Shelley Ann Jackson
That Dreaded Word ‘Style’: Thoughts on Guiding Students to Find their Own Visual Languages
Often, the books that stick with us from childhood into adulthood resonate an interest, experience, character, or even place that made us feel that somehow, this story was our story, too. These connections are built through text and illustration, carefully crafted to communicate to the reader. Yet, many students enter postgraduate children’s book illustration education with one clear goal: finding a ‘style,’ as if this is the key to a successful illustrated book. Our aim as educators is to guide them away from this narrow outward search and instead towards an expansive inward exploration of their own interests, vulnerabilities, and strengths. Ultimately, we strive for students to leave our course with more than just a consistent, aesthetically pleasing style but rather, a visual language that communicates each artist’s unique viewpoint, so they can meet young readers in a place of authenticity and build connections through their own stories.

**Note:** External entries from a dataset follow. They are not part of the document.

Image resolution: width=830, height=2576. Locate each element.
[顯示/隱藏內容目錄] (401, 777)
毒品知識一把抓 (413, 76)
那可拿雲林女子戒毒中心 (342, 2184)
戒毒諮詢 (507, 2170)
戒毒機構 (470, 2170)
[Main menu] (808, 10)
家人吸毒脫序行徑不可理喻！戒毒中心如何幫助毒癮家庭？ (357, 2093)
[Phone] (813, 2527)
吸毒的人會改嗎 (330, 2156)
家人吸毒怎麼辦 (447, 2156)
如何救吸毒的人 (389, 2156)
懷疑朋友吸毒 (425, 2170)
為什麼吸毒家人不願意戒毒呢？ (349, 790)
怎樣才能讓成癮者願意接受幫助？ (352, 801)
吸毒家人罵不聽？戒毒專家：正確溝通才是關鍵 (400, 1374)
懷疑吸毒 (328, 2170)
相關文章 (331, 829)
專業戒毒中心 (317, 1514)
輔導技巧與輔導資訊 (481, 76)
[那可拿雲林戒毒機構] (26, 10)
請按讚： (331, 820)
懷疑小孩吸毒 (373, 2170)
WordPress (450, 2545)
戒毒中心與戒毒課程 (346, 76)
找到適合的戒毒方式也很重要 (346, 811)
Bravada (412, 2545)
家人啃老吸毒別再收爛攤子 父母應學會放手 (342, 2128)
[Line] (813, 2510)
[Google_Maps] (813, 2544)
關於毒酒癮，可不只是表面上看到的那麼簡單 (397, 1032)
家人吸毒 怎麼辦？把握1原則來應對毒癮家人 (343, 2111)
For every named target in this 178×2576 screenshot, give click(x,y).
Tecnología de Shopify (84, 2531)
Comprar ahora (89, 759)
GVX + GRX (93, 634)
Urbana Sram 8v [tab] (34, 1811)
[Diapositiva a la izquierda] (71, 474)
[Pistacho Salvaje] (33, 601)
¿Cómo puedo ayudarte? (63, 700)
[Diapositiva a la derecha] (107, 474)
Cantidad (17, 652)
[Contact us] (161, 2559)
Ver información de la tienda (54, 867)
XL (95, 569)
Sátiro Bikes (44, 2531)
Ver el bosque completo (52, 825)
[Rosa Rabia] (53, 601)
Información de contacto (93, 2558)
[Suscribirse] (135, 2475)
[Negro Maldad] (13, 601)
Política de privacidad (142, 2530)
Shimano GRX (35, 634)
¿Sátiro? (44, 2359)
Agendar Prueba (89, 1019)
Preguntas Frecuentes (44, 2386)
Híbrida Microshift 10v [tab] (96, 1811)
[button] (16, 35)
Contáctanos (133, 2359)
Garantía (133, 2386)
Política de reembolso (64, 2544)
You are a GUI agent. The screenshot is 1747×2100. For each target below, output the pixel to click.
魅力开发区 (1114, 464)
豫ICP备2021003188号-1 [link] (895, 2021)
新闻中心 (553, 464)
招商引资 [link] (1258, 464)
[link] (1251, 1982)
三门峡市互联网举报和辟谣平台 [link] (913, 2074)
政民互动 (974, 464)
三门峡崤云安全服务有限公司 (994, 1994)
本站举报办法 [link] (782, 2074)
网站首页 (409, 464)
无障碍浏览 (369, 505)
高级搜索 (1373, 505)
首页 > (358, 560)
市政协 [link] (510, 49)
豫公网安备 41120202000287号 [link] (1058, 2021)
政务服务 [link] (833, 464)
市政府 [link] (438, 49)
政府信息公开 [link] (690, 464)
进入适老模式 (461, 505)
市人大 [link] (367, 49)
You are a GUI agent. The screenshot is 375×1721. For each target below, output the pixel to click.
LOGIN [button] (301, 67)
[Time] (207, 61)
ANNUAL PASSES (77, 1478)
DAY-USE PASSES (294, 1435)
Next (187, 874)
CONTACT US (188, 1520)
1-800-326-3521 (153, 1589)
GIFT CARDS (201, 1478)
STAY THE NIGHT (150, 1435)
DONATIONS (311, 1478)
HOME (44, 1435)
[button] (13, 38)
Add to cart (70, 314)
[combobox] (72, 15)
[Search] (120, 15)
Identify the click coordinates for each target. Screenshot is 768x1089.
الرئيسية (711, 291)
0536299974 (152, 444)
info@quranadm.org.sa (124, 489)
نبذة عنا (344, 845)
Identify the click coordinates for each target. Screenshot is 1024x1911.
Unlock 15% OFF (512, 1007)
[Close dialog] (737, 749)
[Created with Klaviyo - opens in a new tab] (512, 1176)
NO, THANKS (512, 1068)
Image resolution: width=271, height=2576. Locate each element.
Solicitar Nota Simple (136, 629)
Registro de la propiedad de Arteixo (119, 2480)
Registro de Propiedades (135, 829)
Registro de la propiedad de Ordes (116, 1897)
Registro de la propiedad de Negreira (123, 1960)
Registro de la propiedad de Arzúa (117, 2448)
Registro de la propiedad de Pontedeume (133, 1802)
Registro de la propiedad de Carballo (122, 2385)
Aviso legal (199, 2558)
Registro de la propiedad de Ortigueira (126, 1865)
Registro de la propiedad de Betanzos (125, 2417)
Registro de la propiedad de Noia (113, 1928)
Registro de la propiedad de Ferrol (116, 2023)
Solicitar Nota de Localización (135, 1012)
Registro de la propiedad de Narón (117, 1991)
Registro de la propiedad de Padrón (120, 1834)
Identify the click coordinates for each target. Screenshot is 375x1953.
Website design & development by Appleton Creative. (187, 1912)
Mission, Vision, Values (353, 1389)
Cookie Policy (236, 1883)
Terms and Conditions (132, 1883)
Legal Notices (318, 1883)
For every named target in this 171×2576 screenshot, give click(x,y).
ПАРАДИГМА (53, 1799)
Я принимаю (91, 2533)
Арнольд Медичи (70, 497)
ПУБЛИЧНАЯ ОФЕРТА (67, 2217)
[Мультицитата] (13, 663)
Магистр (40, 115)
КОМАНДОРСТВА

Shelley Ann Jackson is an associate professor and course leader of the world-renowned MA in Children’s Book Illustration at Cambridge School of Art, Anglia Ruskin University. She is an award-winning illustrator, designer and author of children’s picturebooks. Shelley is a graduate of both the prestigious MFA Illustration as Visual Essay at the School of Visual Arts and the MFA Writing for Children & Young Adults at Vermont College of Fine Arts. She lives in Cambridge, England with her author-illustrator and frequent collaborator husband, their creative teenage daughter, two silly dogs, and one frisky horse.